Quando uma grande potência normaliza o uso da força durante negociações em curso, isso mina a confiança – não apenas entre as partes envolvidas, mas em todo o sistema global.
Num momento em que a diplomacia ainda era uma possibilidade, Washington optou por incendiá-la.
Enquanto os Estados Unidos e o Irã ainda estavam envolvidos em negociações nucleares, Washington, juntamente com Israel, lançou ataques militares conjuntos contra figuras militares e políticas iranianas, bem como contra infraestruturas, matando o Líder Supremo Aiatolá Ali Khamenei e dezenas de altos funcionários.
Um dia depois, o governo dos EUA declarou que a nova liderança política do Irã havia concordado em negociar. “Deveriam ter feito isso antes”, afirmou. “Deveriam ter oferecido o que era muito prático e fácil de fazer antes.
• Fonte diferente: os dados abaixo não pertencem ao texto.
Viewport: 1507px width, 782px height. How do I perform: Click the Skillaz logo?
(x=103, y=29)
Esperaram demais.”
A lógica é tão drástica quanto perturbadora: aceitar os termos dos EUA ou enfrentar a aniquilação.
Se o Irã já estava em negociações com Washington, o que justificava a pressa em usar bombas em vez de ter paciência? Este episódio carrega a marca inconfundível da antiga estratégia de “pressão máxima” de Washington — uma tática que substitui a busca por consenso pela coerção, usando a força não como último recurso, mas como principal instrumento de pressão.
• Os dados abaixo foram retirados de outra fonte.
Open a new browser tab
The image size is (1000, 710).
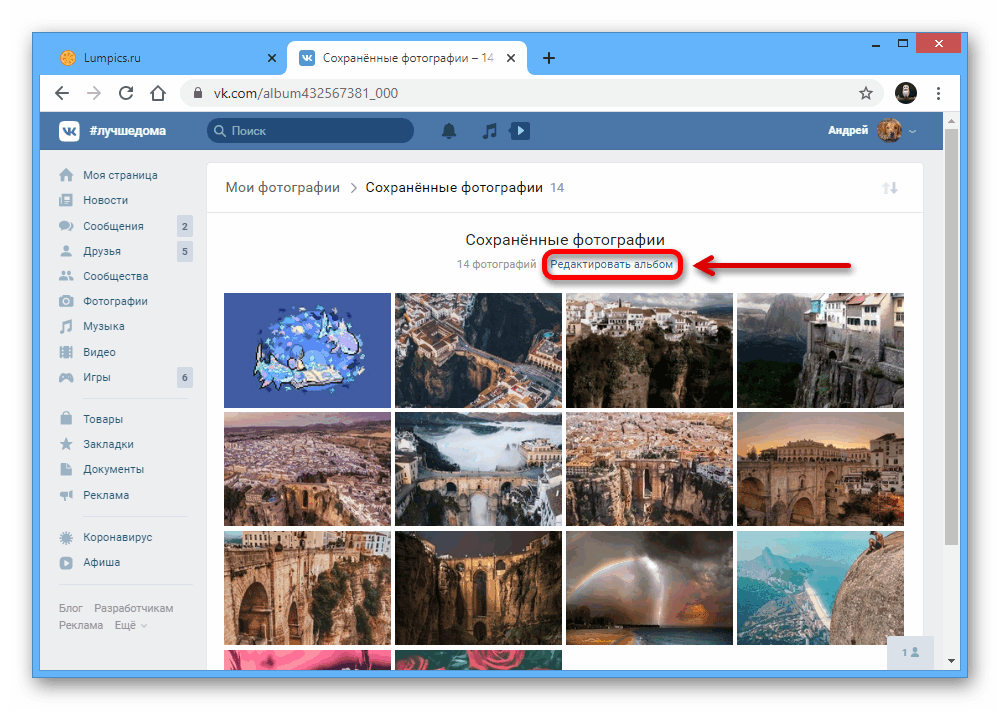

Nessa perspectiva, as negociações não são esforços genuínos para superar as diferenças; são ultimatos para a guerra disfarçados de linguagem diplomática.
A decisão de atacar enquanto as negociações estavam em andamento estabelece um precedente preocupante: a diplomacia não é um fórum para iguais soberanos, mas um instrumento sujeito aos caprichos da potência dominante.
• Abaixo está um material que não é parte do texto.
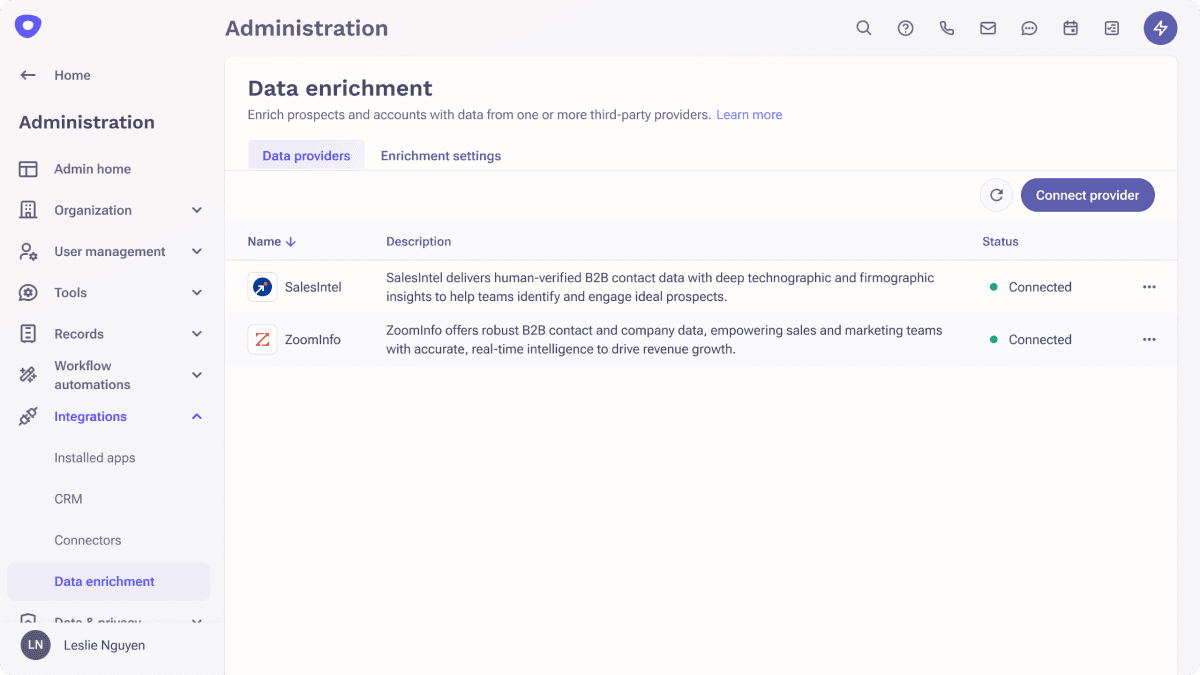Screen dimensions: 1200x675
Task: Open the more options menu for SalesIntel
Action: coord(1149,287)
Essa mentalidade atinge o cerne da ordem internacional. O sistema pós-Segunda Guerra Mundial foi construído sobre a premissa de que as disputas devem ser resolvidas por meio do diálogo, e não da força. Quando uma grande potência normaliza o uso da força durante negociações em andamento, ela mina a confiança — não apenas entre as partes envolvidas, mas em todo o sistema global. Se a conformidade for imposta por meio de ataques aéreos em vez de consenso, a negociação deixa de ser um caminho para a paz e se torna uma armadilha para os mais fracos.
As implicações desse precedente são profundas. Se a força for vista como uma extensão válida da influência, então a própria diplomacia se torna refém do poder. O sistema pós-guerra que Washington alega defender não sobreviverá se seus princípios forem aplicados apenas quando conveniente.
Para a comunidade internacional, a ferida mais profunda não é apenas o sangue derramado ou os conflitos armados, mas a corrosão das normas. Quando a conformidade é imposta em vez de negociada, a diplomacia deixa de existir, restando apenas a dominação em seu lugar.
Caso Washington persista em confundir paz com submissão e diplomacia com coerção, estará cortejando o desastre: inflamando ainda mais o Oriente Médio e, simultaneamente, desmantelando a arquitetura global que outrora defendeu.